START Exercise materials
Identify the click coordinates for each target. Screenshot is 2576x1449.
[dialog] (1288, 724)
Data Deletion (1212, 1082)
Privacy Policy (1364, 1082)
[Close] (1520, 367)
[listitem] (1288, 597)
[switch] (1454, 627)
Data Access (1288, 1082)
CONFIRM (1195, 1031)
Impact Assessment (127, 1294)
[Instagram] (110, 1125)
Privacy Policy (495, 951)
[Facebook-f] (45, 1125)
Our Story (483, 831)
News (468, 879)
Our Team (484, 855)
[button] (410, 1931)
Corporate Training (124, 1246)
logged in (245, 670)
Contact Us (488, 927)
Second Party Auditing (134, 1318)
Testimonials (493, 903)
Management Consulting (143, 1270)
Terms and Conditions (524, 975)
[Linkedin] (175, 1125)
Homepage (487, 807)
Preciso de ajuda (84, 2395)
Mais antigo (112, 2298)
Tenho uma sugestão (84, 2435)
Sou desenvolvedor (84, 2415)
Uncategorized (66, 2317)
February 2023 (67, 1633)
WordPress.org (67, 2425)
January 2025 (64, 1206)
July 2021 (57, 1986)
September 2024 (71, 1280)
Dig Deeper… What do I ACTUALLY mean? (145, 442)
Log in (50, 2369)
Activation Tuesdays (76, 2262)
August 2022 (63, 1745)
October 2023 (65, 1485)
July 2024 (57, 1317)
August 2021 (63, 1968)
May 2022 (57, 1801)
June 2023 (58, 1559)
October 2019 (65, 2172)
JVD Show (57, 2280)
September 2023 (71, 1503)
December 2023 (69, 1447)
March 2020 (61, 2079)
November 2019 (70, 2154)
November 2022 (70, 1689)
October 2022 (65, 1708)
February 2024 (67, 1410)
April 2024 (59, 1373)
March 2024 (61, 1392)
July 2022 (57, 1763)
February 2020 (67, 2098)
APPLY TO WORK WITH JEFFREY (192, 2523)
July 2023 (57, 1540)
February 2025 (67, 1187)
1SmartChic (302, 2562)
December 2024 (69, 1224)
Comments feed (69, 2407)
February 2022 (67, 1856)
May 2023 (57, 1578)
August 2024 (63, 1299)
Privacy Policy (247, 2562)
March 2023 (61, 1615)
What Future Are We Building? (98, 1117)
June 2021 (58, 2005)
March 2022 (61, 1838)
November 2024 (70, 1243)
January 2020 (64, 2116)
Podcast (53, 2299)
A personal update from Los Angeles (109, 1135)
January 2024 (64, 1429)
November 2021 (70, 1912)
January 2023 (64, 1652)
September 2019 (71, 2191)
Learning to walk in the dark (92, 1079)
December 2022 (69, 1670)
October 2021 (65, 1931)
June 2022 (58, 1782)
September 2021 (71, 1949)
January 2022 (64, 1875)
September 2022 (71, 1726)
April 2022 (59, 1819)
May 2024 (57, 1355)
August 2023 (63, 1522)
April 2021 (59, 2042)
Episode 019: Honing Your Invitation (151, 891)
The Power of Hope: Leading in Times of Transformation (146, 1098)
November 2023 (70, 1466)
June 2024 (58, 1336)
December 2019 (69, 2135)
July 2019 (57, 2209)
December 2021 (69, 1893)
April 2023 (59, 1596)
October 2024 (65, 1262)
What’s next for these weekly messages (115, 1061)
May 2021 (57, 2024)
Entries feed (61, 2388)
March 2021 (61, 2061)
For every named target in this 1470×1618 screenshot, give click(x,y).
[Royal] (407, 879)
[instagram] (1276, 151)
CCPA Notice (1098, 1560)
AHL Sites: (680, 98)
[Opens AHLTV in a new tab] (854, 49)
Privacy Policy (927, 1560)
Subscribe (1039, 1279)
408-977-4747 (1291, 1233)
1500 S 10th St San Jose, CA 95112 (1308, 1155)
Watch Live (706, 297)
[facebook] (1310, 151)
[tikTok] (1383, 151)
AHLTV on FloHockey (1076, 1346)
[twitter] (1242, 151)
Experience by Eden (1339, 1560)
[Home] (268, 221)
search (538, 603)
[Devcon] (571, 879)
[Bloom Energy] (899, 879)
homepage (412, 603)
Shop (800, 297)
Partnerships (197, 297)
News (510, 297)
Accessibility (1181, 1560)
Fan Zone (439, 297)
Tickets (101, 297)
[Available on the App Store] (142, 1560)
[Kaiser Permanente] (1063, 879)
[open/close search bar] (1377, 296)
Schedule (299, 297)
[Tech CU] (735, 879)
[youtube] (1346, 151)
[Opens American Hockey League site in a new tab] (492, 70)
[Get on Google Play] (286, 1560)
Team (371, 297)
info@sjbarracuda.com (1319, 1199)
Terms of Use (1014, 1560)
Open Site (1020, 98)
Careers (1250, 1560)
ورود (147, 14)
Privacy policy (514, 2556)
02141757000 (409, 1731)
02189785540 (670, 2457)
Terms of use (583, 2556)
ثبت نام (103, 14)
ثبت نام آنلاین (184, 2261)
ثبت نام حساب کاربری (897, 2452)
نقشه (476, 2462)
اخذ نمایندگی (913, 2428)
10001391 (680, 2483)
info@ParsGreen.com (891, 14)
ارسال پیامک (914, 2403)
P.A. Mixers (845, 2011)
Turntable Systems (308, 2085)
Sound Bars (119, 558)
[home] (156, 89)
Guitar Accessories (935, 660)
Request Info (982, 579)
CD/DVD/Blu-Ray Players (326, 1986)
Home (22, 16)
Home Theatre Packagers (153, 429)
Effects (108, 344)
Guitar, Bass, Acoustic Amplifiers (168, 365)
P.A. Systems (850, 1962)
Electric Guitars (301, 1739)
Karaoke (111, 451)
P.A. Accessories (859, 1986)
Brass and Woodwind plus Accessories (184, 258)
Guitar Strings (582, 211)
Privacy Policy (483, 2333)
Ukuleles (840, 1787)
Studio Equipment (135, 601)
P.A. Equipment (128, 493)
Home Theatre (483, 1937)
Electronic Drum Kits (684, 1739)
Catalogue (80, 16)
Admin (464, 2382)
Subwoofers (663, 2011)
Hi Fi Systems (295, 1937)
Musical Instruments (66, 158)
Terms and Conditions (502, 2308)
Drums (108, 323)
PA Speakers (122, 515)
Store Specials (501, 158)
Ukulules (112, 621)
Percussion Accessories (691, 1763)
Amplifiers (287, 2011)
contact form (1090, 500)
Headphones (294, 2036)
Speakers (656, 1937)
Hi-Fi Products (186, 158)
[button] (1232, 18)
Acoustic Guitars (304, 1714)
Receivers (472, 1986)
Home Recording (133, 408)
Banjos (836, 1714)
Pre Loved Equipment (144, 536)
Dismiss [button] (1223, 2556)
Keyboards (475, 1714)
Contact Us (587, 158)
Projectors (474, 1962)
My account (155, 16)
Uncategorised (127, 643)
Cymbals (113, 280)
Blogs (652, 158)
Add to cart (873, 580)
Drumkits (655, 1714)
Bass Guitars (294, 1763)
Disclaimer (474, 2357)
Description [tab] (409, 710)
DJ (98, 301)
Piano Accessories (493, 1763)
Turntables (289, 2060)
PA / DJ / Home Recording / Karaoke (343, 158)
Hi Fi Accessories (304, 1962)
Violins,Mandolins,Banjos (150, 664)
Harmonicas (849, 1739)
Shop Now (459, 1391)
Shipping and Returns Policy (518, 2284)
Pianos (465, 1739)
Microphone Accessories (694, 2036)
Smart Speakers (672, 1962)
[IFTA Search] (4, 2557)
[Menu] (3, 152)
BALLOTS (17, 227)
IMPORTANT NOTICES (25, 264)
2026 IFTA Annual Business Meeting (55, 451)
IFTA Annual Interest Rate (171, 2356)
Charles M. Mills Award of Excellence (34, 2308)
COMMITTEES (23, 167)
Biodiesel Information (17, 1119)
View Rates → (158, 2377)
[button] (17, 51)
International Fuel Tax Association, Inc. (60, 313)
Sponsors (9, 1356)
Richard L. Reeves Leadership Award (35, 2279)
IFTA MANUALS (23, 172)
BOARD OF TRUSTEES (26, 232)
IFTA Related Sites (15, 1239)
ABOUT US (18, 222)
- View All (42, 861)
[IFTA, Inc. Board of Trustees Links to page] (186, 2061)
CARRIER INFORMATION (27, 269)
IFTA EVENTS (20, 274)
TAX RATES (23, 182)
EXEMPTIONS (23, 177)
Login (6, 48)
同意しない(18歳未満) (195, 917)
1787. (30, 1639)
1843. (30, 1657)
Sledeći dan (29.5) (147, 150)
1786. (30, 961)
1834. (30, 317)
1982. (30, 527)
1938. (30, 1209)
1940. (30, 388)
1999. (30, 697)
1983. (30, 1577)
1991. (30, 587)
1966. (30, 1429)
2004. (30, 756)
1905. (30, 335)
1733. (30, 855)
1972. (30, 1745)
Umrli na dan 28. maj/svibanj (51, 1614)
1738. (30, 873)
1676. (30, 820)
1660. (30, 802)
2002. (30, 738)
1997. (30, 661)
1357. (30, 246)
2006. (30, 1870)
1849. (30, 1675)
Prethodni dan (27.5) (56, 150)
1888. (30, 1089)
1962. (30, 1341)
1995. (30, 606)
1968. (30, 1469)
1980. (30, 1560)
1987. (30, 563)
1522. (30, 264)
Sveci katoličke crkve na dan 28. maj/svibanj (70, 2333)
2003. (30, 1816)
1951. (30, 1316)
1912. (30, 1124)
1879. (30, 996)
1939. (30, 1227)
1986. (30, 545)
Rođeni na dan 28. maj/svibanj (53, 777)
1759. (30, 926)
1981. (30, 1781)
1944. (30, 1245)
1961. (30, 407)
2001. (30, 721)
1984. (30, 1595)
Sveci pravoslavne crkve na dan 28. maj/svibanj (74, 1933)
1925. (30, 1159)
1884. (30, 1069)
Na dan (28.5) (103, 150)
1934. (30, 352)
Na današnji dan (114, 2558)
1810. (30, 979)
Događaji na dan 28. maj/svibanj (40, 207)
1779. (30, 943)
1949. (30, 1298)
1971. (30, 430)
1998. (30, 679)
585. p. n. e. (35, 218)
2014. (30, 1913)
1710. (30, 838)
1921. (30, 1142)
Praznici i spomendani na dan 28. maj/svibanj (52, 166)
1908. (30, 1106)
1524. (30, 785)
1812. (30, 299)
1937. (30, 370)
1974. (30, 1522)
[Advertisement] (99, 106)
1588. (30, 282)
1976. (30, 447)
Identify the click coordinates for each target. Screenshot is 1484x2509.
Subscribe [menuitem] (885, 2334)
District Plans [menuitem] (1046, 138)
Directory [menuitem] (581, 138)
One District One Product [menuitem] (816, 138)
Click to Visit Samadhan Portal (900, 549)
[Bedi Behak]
END Exercise materials
--- Your task ---
Only the lines from the one containing "IFTA Annual Interest Rate (171, 2356)" through the one containing "Sponsors (9, 1356)" are to be retyped, both boundary lines included, with no other material.

--- Problem solution ---
IFTA Annual Interest Rate (171, 2356)
Charles M. Mills Award of Excellence (34, 2308)
COMMITTEES (23, 167)
Biodiesel Information (17, 1119)
View Rates → (158, 2377)
[button] (17, 51)
International Fuel Tax Association, Inc. (60, 313)
Sponsors (9, 1356)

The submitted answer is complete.